Definable pattern size and dimensions
Bounded complexity when traversing recipes at runtime
Shaped and shapeless crafting adds no representational overhead

Structurally, what we want to do is be able to construct a tree that contains the minimum branch depth for any given recipe, where each node is a recipe ingredient. More specifically, for any recipe dimensions, we want to compute the quadralateral hull (smallest quad that surrounds the recipe), then for each of those nodes (in some order like top left to bottom right), string the recipe together as a set of nodes, each a child of the previous ingredient.

It turns out that this is already a thing, asked by David Eyk and answered by Jonathan Dickinson on the game development stack exchange: How could I implement something like Minecraft's crafting grid?

So let's just steal that and the example code written in C# for an example implementation.
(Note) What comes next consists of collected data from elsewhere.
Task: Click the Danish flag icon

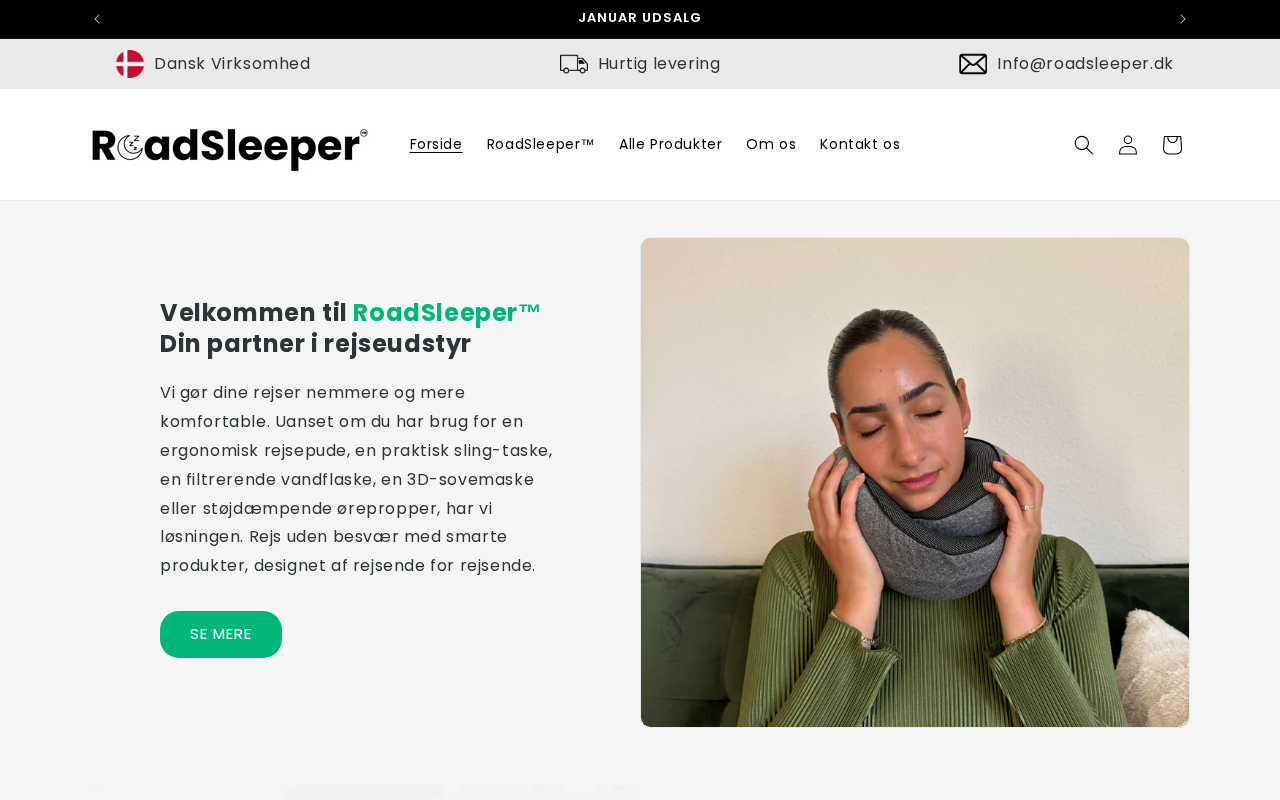Action: tap(130, 64)
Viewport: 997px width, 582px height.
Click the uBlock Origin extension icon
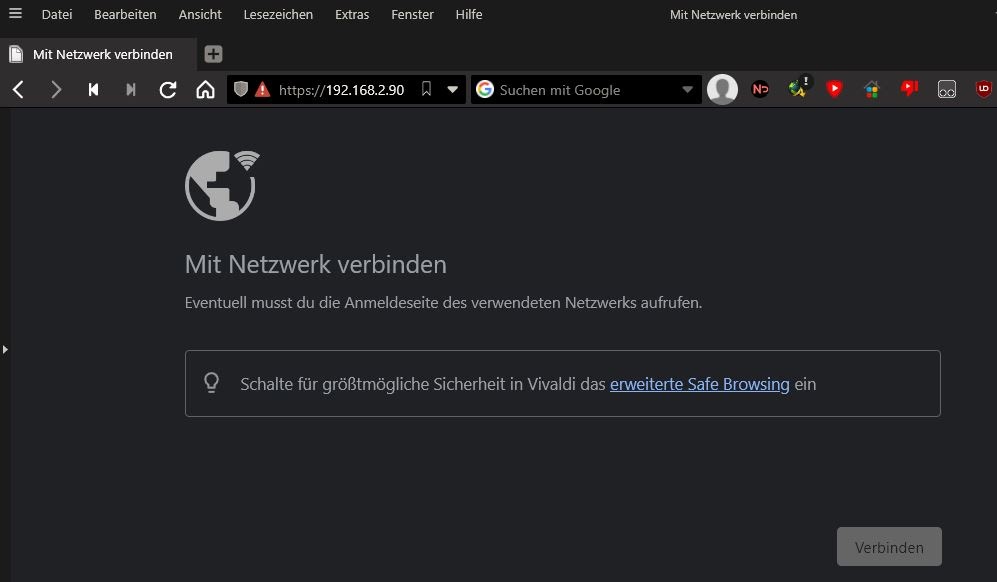coord(983,89)
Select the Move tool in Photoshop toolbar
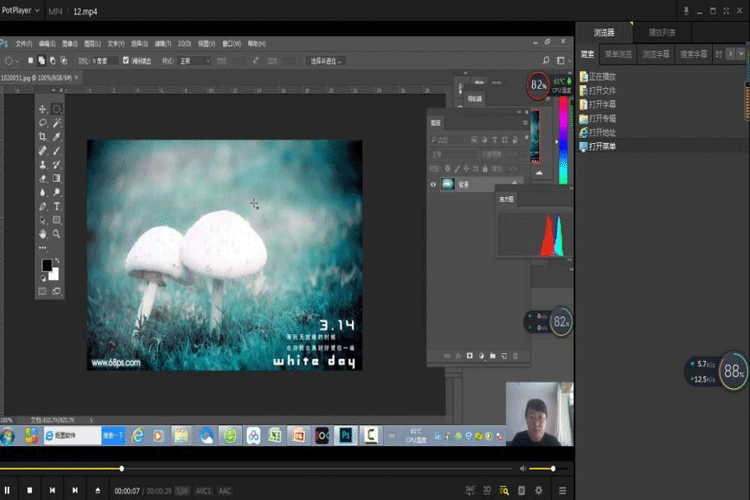Screen dimensions: 750x500 point(42,109)
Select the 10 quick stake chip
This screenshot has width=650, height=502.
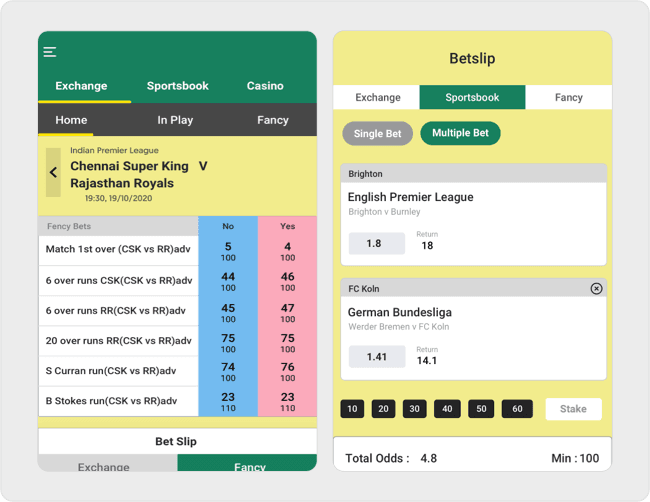352,409
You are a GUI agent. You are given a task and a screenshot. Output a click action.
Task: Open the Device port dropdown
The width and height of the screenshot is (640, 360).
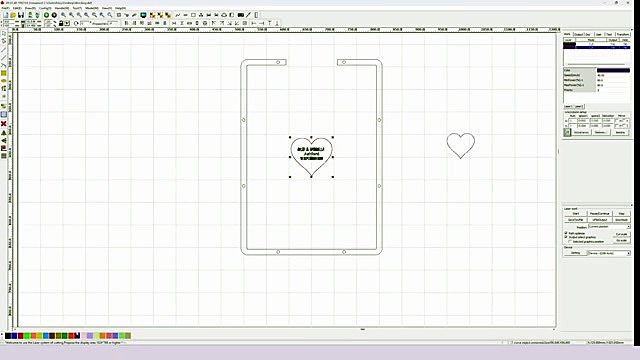click(609, 253)
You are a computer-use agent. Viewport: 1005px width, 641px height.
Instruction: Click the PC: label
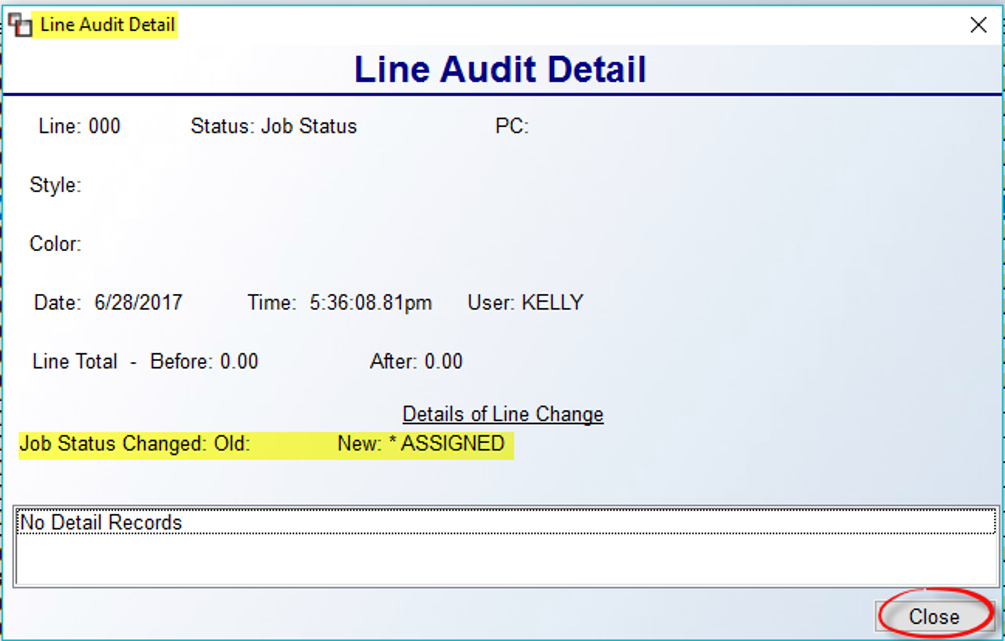[511, 126]
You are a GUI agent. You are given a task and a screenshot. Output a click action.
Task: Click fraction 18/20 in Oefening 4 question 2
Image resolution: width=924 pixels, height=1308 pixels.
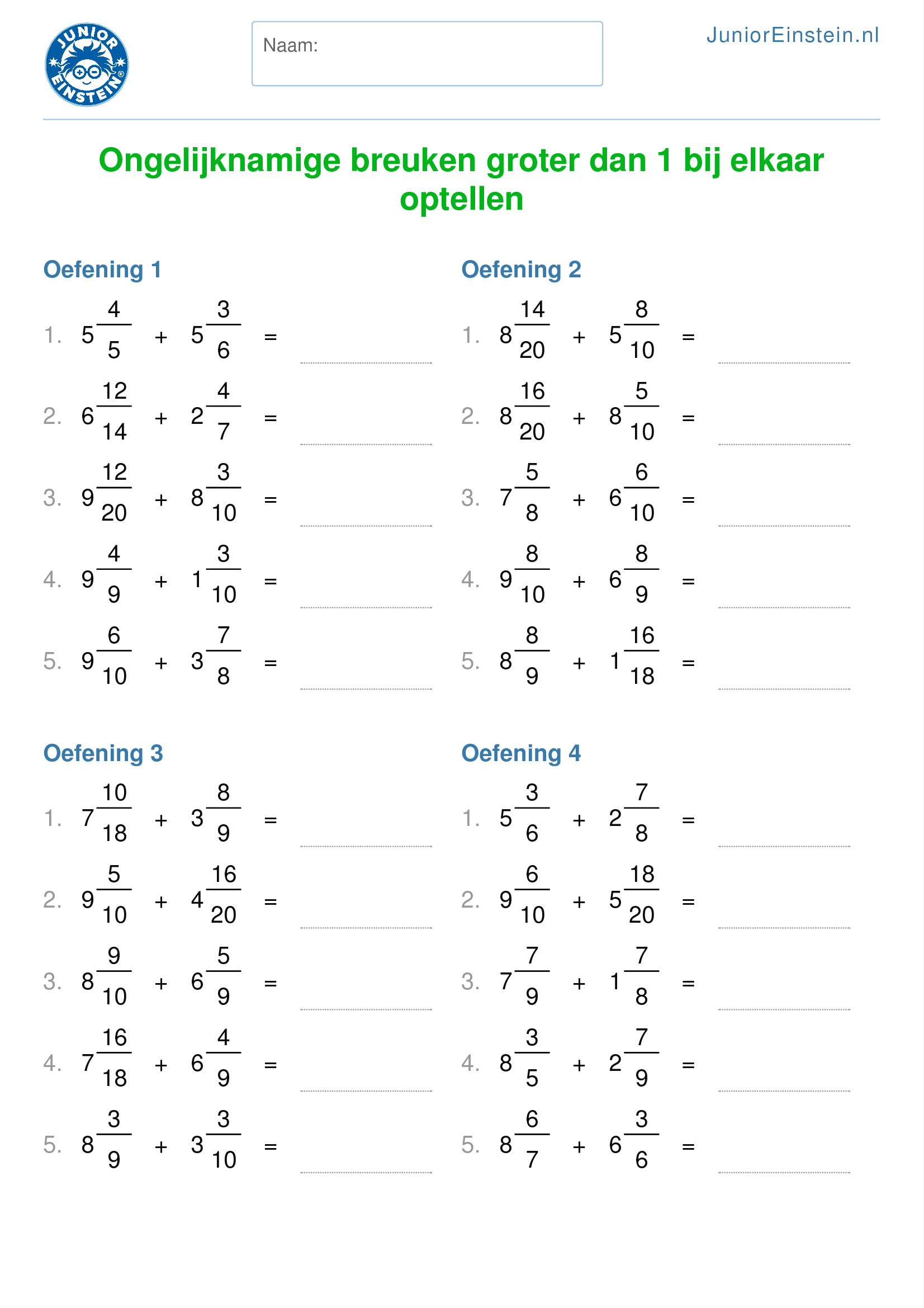(x=642, y=894)
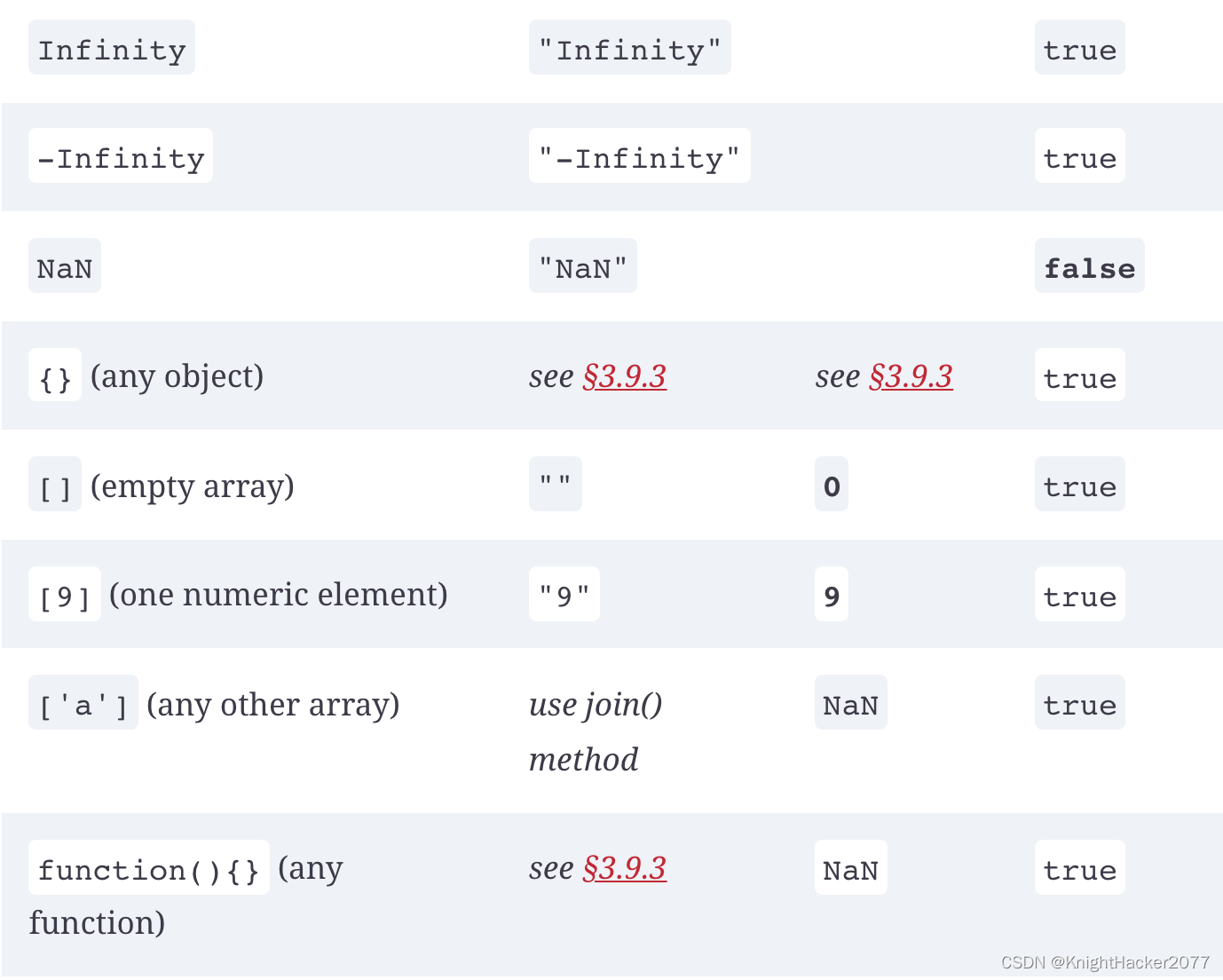Viewport: 1223px width, 980px height.
Task: Click the CSDN @KnightHacker2077 watermark
Action: pyautogui.click(x=1105, y=962)
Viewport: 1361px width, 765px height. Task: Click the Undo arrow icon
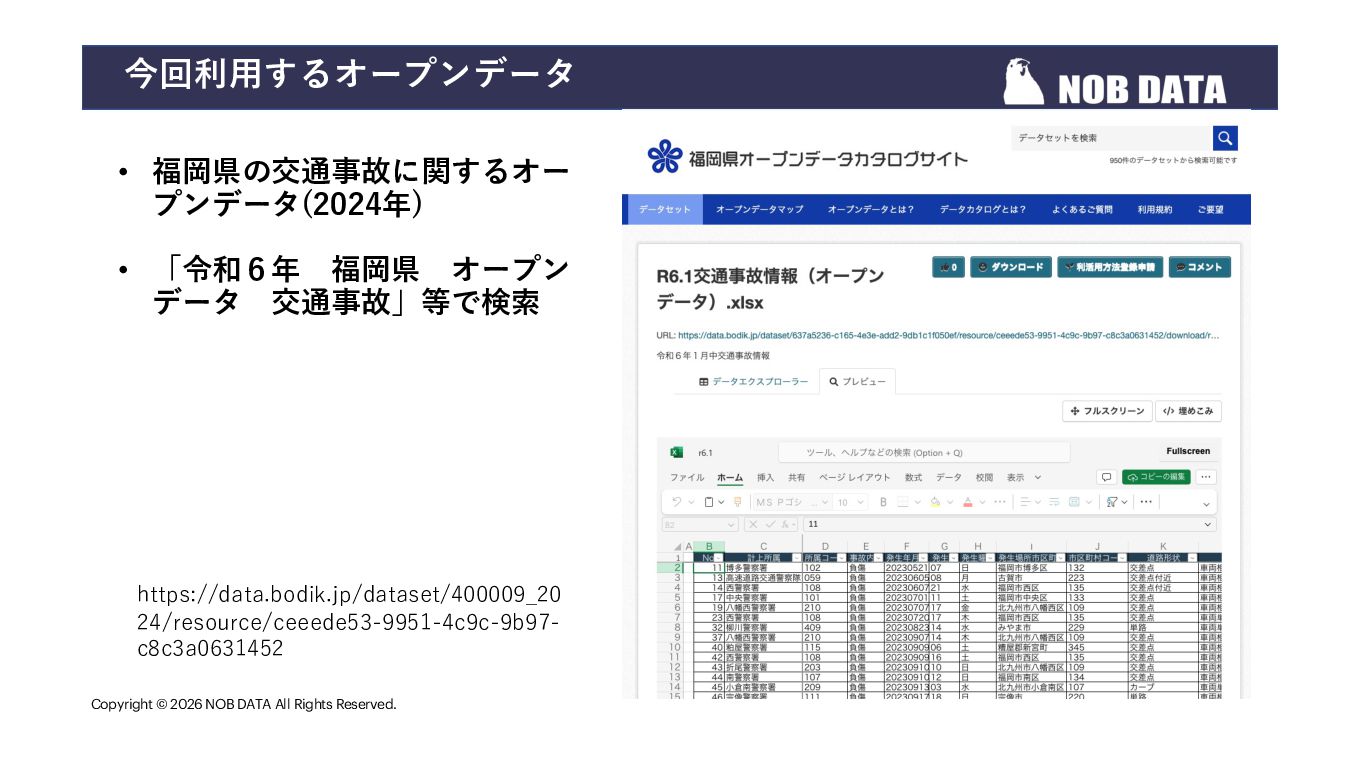click(x=677, y=502)
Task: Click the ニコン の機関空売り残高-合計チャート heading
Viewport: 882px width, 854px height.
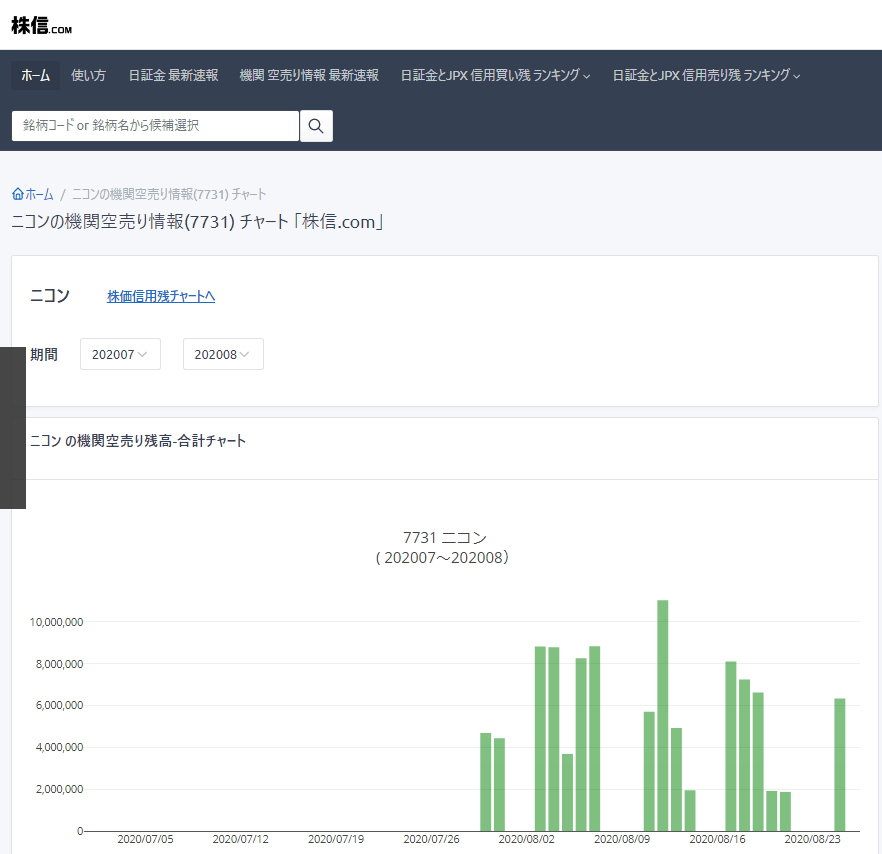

This does almost exactly what was previously outlined. You take a recipe pattern with some dimensions that surround it. For example a line of torches (represented here as T) in a 3x3 grid, which is either a 3x1 or 1x3 line:

+-+-+-+    +-+-+-+
| | | |    | |T| |
+-+-+-+    +-+-+-+
|T|T|T| or | |T| |
+-+-+-+    +-+-+-+
| | | |    | |T| |
+-+-+-+    +-+-+-+

Then take the the ingredients and turn each one into a node. Traversing from the top left of the pattern to the bottom right, we insert each ingredient node a child of the previous (starting with a dummy root node).

[R]-[T]-[T]-[T]

We then finalise this pattern with a leaf node that encodes the dimensions of the recipe (ordered) to the resulting item (W is a torch wall and S is a super torch):

                [1x3,S]
               /
[R]-[T]-[T]-[T]
               \
                [3x1,W]

So now, when we query a pattern in the recipe tree, we just traverse from the top left to the bottom right of the pattern and determine if a child node exists for each recipe ingredient. If any are missing, there is no matching recipe. If we make it to a child node and there exists a leaf with matching dimensions then we have a matching recipe.

The beauty of this is that recipe nodes are shared between recipes that have common ingredients if their patterns overlapy. This ensures we use the minimum number of nodes to encode the recipes. Each leaf node stores only the dimensions and the result ingredient which is uniquely identifiable no matter if it is shaped or unshaped.

Jonathan Dickinson (what an absolute legend) was kind enough to grace our much undeserving selves with a fantastic illustration (that is not ASCII art, so actually readable) on the post that makes this a lot clearer of how shared nodes and dimensionality work:

He also provides a fully fledged implementation of this in C# via GitHub. Later on, when detailing the full implementation in C, reference will be made to this, so it is worth checking out in advance for extra clarity.

Compile-Time Trees

Last on the list of requirements is compile-time representation of recipe patterns. Given that the approach that solved the other three requirements leans heavily on tree-based structuring, an arbitrary-depth compile-time tree would be ideal for this.

As per usual, this is a solved problem as well, courtesy of u/KJ7LNW's post Compime-time initialization of abitrary-depth tree-like structs on the r/C_programming subreddit and some input from u/jaskij's comment. The idea behind this is to create a single node definition that can store arbitrarily many child nodes (of the same type) wihtin it.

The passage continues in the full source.